Monday, August 29, 2011

Taste

Prepare your palettes for a taste of taste.

Taste – or gustation – is the one of the traditional five senses along with sight, hearing, touch, and smell. Taste usually refers to the ability to detect flavor, although smell, texture, temperature, and sight are also contributing factors. Humans experience taste through sensory organs called taste buds (or gustatory calyculi), located on the upper surface of the tongue on raised protrusions called papillae. Fungiform papillae are mushroom-shaped, and found on the tip and sides of the tongue; circumvallate papillae are the ten to fourteen dome-shaped dots at the back of the tongue; and foliate papillae appear on the sides of circumvallate papillae and the sides of the base of the tongue. Paintbrush-like filiform papillae are most common, but sense texture and touch rather than taste. Although the widely taught taste map implies taste is localized to certain parts of the tongue, taste-perception is evenly distrusted and all tasting papillae can sense every basic taste.

Saliva dissolves substances in the mouth, bringing molecules and particles to receptors responsible for each basic taste. Three tastes of the five basics tastes are perceived through specialized G protein-coupled receptors – receptors that sit on the papillae surface and activate complex changes within the cell. Sweet is mainly triggered by sugars, although non-sugar substances like aspartame also do the trick. Bitter comes from plant-based foods such as coffee, beer, olives, and citrus peel. Bitter is the most sensitive of the five tastes, and perhaps the most evolutionary vital: most poisons have a bitter flavor. Finally, umami – often translated as “meaty” or “savory” – is due to glutamate from meat, cheeses, beans, some vegetables, and – most famously – MSG. Although umami was first described in Asia in 1908, it was only recently adopted as a basic taste in the West.

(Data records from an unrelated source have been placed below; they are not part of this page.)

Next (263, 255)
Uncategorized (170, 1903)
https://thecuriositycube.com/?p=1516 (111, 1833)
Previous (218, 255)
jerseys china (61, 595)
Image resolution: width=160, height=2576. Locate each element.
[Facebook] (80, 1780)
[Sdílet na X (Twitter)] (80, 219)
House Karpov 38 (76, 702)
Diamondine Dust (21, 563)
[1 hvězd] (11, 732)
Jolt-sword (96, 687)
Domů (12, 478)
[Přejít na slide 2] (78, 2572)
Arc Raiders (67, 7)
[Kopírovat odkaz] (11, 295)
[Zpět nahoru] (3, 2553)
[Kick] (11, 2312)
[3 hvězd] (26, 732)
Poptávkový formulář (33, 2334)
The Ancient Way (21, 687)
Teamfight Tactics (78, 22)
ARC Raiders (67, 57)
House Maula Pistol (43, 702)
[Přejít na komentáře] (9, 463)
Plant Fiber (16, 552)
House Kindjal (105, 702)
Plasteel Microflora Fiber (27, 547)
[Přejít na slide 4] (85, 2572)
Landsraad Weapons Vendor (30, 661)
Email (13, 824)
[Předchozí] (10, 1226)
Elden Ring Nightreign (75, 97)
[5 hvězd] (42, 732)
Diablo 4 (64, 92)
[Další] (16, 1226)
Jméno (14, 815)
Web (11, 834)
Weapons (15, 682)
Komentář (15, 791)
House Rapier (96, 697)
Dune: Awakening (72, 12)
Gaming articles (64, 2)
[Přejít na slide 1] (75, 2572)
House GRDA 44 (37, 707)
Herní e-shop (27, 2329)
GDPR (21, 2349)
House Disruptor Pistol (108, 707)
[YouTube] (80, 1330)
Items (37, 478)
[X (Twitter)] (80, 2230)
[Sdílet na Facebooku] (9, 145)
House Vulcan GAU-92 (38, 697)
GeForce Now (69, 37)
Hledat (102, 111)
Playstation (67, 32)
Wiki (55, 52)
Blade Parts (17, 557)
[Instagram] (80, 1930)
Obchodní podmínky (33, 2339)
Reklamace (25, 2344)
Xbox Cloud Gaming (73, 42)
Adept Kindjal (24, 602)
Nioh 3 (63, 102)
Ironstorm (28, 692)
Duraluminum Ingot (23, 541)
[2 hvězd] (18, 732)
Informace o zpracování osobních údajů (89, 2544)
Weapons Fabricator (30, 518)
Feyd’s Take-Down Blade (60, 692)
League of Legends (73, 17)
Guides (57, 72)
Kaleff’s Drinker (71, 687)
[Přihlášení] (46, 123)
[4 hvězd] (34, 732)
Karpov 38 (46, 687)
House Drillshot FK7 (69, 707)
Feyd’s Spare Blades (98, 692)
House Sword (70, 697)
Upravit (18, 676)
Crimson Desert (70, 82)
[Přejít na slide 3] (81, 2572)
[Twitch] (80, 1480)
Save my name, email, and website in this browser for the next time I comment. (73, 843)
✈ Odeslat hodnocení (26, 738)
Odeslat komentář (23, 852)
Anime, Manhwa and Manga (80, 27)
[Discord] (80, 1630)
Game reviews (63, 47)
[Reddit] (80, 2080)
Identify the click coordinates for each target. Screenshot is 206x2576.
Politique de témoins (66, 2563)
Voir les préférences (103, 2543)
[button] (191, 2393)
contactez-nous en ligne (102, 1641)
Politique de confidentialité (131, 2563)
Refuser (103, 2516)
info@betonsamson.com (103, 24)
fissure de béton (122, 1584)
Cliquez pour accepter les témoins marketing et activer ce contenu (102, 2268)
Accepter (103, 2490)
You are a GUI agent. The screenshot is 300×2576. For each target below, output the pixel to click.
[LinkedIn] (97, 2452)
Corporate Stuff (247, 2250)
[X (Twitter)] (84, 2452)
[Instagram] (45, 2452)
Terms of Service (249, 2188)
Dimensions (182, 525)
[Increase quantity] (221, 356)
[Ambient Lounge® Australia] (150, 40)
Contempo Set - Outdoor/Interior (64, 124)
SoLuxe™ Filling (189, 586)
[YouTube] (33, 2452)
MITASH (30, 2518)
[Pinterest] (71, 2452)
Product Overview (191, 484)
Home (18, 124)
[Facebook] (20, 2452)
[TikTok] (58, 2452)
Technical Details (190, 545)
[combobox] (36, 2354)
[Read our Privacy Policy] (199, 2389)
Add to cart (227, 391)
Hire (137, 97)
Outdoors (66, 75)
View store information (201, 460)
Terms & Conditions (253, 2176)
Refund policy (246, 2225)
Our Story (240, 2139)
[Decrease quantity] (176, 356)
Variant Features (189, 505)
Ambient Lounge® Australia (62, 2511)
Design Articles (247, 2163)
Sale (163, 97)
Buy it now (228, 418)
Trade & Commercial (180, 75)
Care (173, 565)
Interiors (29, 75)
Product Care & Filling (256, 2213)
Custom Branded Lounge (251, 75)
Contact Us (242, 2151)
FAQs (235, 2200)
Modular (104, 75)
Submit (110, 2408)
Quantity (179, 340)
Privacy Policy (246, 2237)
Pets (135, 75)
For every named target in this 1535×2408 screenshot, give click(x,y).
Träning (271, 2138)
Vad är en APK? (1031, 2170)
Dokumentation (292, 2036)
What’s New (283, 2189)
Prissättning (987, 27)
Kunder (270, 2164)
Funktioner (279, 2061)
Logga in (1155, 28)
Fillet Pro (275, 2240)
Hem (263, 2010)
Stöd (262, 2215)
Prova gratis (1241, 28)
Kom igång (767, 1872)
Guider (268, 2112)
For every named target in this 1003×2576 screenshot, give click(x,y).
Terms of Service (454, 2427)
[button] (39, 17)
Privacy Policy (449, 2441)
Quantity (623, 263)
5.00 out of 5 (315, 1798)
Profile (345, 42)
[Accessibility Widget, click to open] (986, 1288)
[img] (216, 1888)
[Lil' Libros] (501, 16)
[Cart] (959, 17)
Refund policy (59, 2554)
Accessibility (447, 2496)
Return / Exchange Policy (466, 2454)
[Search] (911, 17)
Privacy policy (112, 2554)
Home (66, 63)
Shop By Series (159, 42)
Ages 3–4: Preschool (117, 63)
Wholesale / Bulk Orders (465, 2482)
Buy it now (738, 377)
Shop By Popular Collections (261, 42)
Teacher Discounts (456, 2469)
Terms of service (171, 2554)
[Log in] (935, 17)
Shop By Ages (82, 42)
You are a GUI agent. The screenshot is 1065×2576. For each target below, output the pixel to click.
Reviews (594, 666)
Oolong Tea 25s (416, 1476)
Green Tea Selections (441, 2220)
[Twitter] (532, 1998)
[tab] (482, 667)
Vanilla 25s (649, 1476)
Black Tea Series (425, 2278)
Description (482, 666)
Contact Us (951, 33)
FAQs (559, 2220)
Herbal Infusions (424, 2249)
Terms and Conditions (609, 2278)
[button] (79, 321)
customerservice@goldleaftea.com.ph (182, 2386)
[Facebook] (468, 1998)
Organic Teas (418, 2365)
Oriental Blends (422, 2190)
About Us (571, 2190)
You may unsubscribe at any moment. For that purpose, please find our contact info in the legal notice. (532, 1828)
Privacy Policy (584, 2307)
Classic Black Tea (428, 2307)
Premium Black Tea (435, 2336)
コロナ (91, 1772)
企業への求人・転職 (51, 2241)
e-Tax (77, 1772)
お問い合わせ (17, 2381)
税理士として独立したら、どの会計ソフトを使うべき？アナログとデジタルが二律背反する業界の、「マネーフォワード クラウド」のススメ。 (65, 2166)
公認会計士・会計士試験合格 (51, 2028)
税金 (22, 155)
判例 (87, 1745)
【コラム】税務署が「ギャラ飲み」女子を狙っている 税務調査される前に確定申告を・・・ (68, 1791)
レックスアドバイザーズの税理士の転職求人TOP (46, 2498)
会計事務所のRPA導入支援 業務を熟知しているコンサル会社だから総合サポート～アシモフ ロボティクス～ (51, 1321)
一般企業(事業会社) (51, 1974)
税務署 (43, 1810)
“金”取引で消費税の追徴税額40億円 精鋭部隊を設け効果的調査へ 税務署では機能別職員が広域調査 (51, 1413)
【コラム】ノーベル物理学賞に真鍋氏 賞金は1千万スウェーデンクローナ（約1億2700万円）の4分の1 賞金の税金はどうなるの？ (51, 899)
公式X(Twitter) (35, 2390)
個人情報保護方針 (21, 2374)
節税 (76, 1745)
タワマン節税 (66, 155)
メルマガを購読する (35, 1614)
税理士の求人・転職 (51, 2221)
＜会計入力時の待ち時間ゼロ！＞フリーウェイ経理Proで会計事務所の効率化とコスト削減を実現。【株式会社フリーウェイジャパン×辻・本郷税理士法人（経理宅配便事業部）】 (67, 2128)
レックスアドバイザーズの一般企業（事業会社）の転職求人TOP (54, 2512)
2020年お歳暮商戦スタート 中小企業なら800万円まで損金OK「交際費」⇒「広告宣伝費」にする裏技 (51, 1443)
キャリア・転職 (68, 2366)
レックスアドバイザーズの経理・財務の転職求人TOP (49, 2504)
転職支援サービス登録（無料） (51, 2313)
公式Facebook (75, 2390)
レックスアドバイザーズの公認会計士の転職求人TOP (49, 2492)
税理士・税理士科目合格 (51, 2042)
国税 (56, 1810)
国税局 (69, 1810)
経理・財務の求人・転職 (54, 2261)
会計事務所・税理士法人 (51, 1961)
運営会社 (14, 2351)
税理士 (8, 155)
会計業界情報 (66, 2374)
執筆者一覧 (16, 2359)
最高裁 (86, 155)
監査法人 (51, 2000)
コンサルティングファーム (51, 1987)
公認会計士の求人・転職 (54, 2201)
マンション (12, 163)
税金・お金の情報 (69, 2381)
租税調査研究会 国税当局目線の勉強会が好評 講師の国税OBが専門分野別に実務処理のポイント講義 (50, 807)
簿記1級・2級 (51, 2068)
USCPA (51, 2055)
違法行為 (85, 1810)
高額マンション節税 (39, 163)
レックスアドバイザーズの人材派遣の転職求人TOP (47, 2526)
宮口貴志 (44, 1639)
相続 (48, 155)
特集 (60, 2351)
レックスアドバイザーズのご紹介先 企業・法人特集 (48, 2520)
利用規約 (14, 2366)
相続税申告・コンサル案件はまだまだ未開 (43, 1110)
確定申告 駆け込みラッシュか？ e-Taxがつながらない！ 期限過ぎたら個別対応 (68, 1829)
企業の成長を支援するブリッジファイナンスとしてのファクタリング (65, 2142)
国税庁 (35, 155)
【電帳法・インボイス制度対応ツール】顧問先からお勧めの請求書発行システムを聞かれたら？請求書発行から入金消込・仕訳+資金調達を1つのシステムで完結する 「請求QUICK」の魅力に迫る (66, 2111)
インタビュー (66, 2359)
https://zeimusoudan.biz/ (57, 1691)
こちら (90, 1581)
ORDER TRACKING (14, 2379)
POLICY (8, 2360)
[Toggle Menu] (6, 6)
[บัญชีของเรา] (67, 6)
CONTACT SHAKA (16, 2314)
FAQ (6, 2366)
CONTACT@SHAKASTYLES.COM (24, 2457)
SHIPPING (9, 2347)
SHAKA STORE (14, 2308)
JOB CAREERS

The two remaining tastes are produced by ion channels that capture charged particles. Salty is produced by cations like K+ (potassium) and Li+ (lithium), although Na+ (sodium) taste saltiest. Similarly, sour reflects a drop in the mouth’s pH, triggered by the presence of hydronium ions (H30+) formed from acids and water.

Although the basics tastes and the way they’re perceived are constant across humanity, there is some variation. For example, while both males and females are better able to distinguish tastes as they age, women – on average – have more refined palettes then men. An estimated 25% of people are supertasters, who – partly due to more fungiform papillae – have a heightened sense of taste. These individuals are most often women, and tend to shy away from the more extreme flavors of coffee, beer, grapefruit, and bitter vegetables. Likewise, the world’s similarly sized nontaster population endures reduced numbers of papillae and a subsequently diminished sense of flavor. With so much biology influencing what flavors we can and cannot stomach, it seems that taste isn’t simply a matter of taste after all.